“I’ll tell you these poems are my birthmarks,
and I came so close to having them removed
I even kept a voice cutter hidden in my shoe
the day her flight took off.
But the runway—it’s made of marble, made of gush,
made of windmill, made of salt,
and there is a sea of hope chests
in every word I speak
praying to be opened by the night
with its belly full of yield.”
[excerpt, Jellyfish, Andrea Gibson]
It started unintentionally. Lubna al-Hussein was taking refuge in Paris from a death sentence in Sudan. She kissed me hard on two cheeks every time she saw me in the office at Ni Putes Ni Soumises. She was always filled with energy, glowing smile paving her path and a translator trailing her. I bought her book and the last day I saw her after she spoke at Sciences Po, two other interns and I stood with her in front of the stage holding a rare translator-free warm, awed conversation where Eileen spoke enough Arabic to ask her if she would sign our copies of Quarante coups de fouet pour un pantalon (forty lashes for a pair of pants). She wrote my name in Arabic with an endearment and she told me to stay an activist. I’ll never forget the feeling of the words she traced on the pages, in a language I do not even understand. A couple weeks later I bought my co-worker Diaryatou Bah’s book On m’a vole mon enfance (my childhood was stolen from me) about her survival of excision, forced child marriage, and domestic violence. She was a cherished and gentle force in the fight for women’s human rights in France. She wrote, Caroline, merci pour ta gentilesse. I hugged her hard. The activist book collection had begun.

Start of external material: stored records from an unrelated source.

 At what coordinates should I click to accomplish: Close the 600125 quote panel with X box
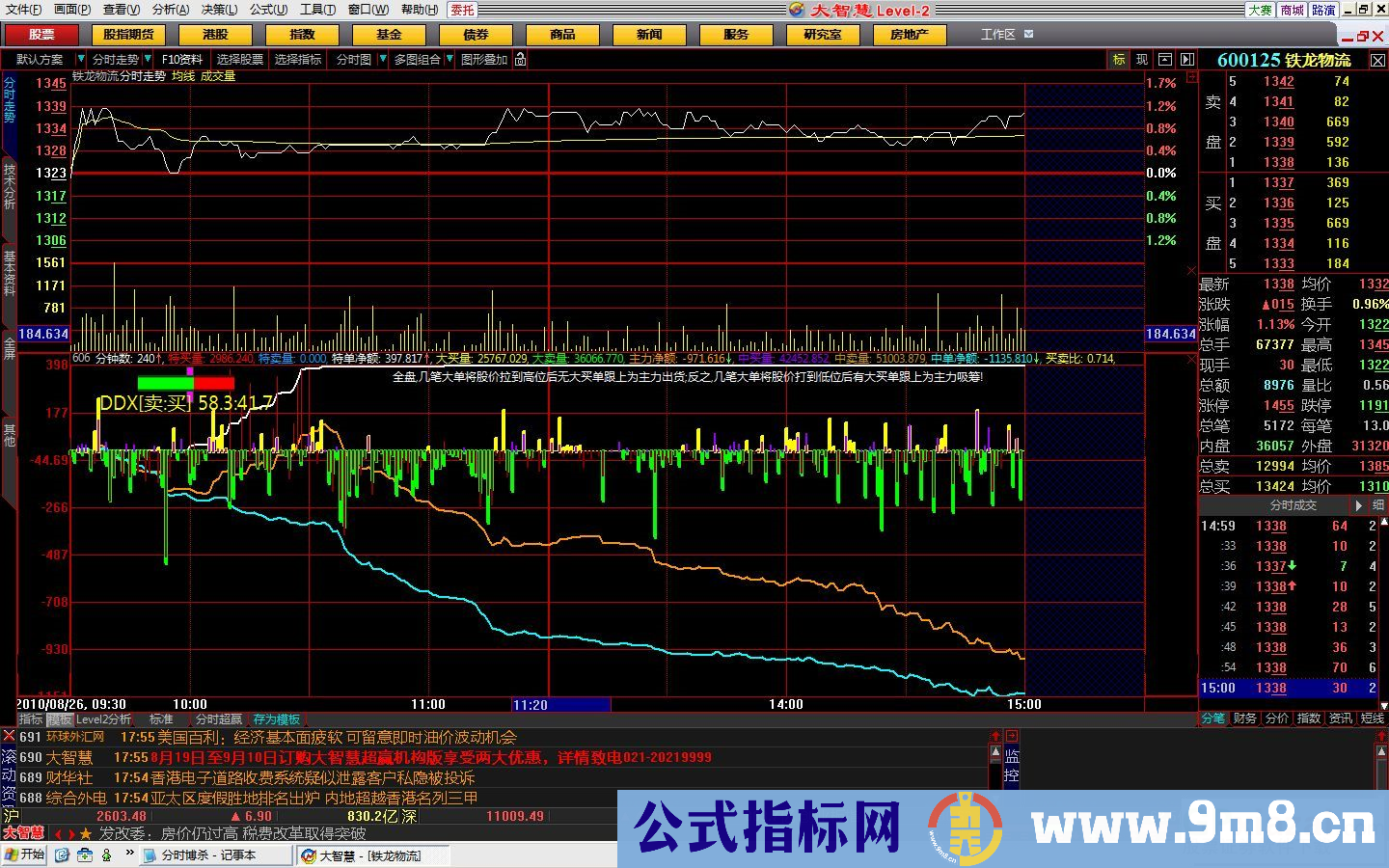coord(1378,60)
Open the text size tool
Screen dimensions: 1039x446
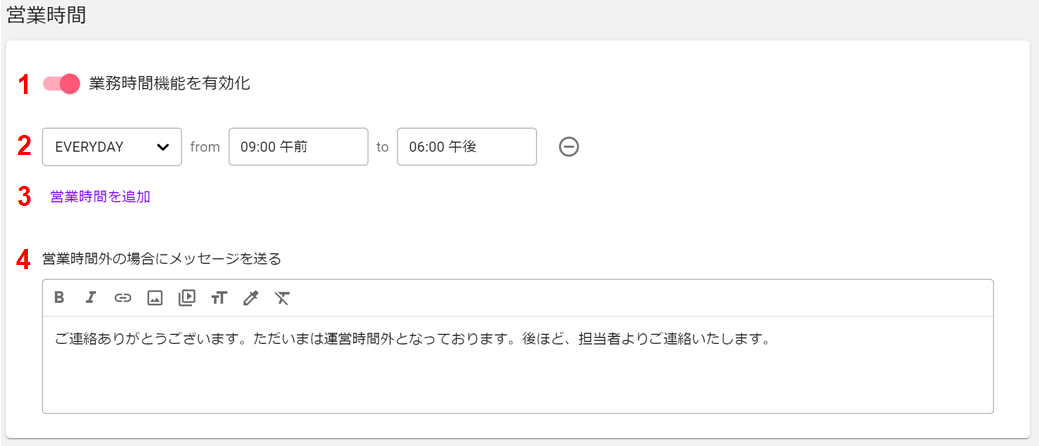pyautogui.click(x=219, y=299)
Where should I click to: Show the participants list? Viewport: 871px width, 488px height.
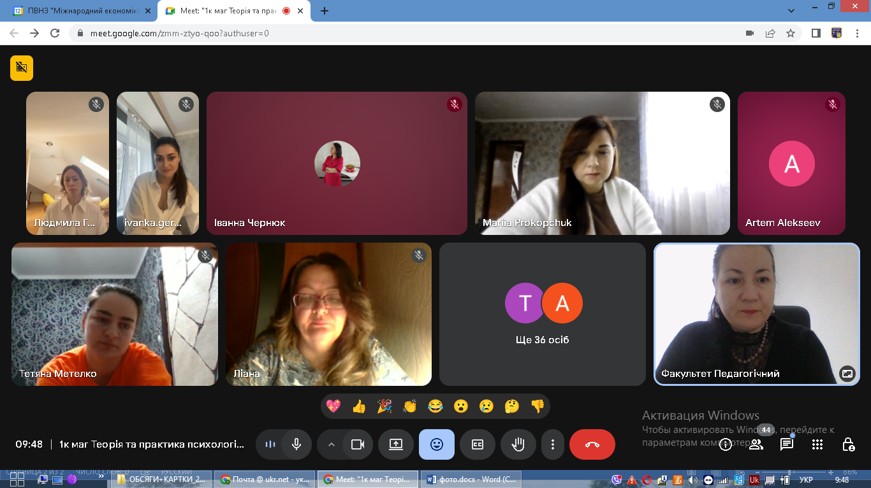point(756,444)
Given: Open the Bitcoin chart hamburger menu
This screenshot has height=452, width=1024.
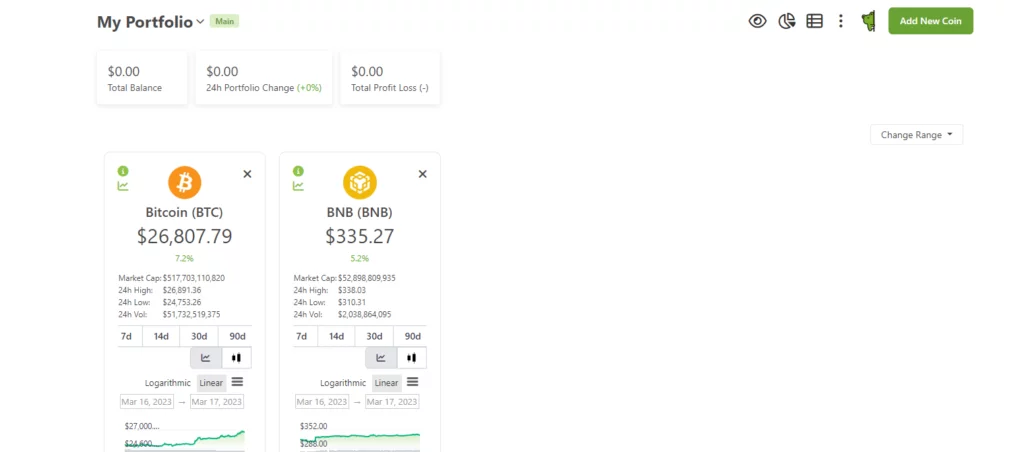Looking at the screenshot, I should (238, 381).
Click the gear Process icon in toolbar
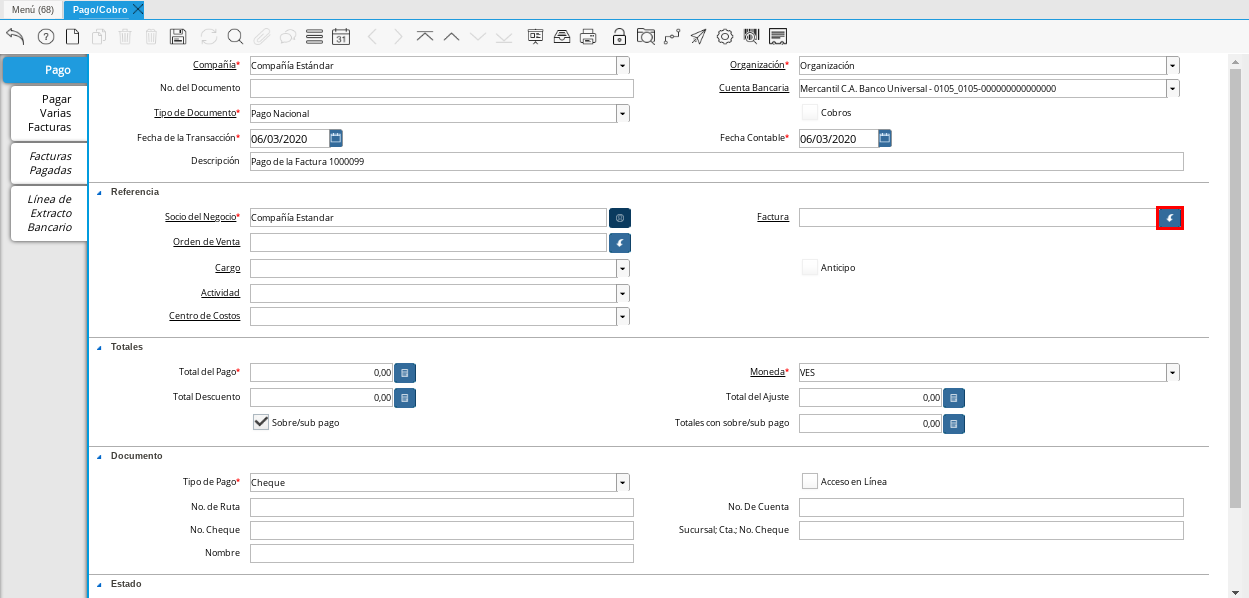 pyautogui.click(x=725, y=37)
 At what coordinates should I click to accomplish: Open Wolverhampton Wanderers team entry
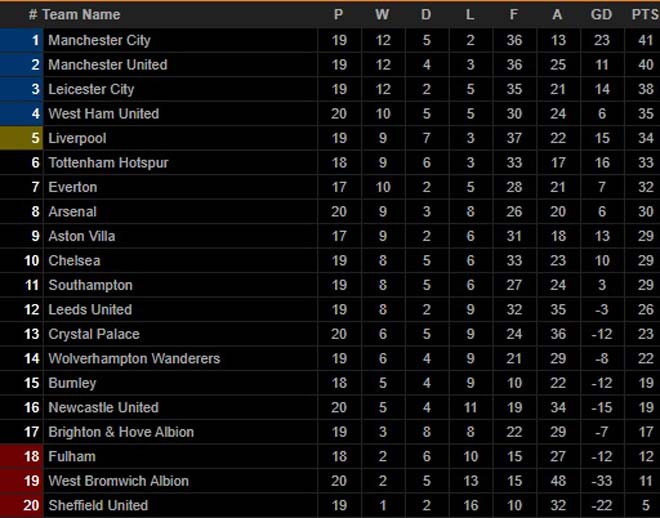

The next few additions came from used bookstores, from tumbled stacks and travels. When Christina and I were road-tripping across Prince Edward Island at the end of the summer after college, I found Shirin Ebadi’s memoir Iran Awakening on the bottom shelf of a couple endless disorganized rows. I had been carrying a heavy copy of an English translation of the Icelandic sagas but in that moment, I quickly dropped it back on the shelf and carried away Ebadi’s book instead. A couple Canadian dollars and it was mine. When I met my friend Emily later that year, we shared a love and admiration for Ebadi and Emily eagerly carried my book to a conference in Minneapolis where Ebadi was speaking. The beautiful Peace Prize winner signed it for me, sitting beside my dear friend, and Emily texted me the picture with a grin. She brought the book back home later to rural Maine. It was the second book Emily added to my growing collection of books signed by their activist authors. Earlier, in a used bookstore in Hallowell, Maine, Emily had found a signed copy of a bell hooks book. One day, I’m sliding into the car and Emily pulled it off the passenger seat and said, as Emily often does, “Take it! All yours!” and protesting her gifts never does any good, so I took the book, read it, and slipped it onto my shelf with the others.
When Andrea Gibson came to speak at Washington University, I didn’t expect her to be from Calais, Maine. Only after her performance when she’s standing by a pile of her chapbooks, I asked her about a reference she made to Maine during her poetry. She signs my book as we talk about towns we both know, reference points, and she says, “Maybe I’ll see you there one day.” We both know it is not likely but I read her poetry on train rides and summer nights, listen to her voice to calm me sometimes, and I know it doesn’t matter where we meet again or if we do, but just that we’ve met. She’s left this book in my hands and signed it with her name. I find inspiration in the touch of a human spirit that is strong enough to fight for a better world. That is the gift of an activist book collection: every time I pick up my copy, I pick up a battle cry. These are the people I admire for their sense of justice and the voice they are not afraid to write down, own, sign, stand behind.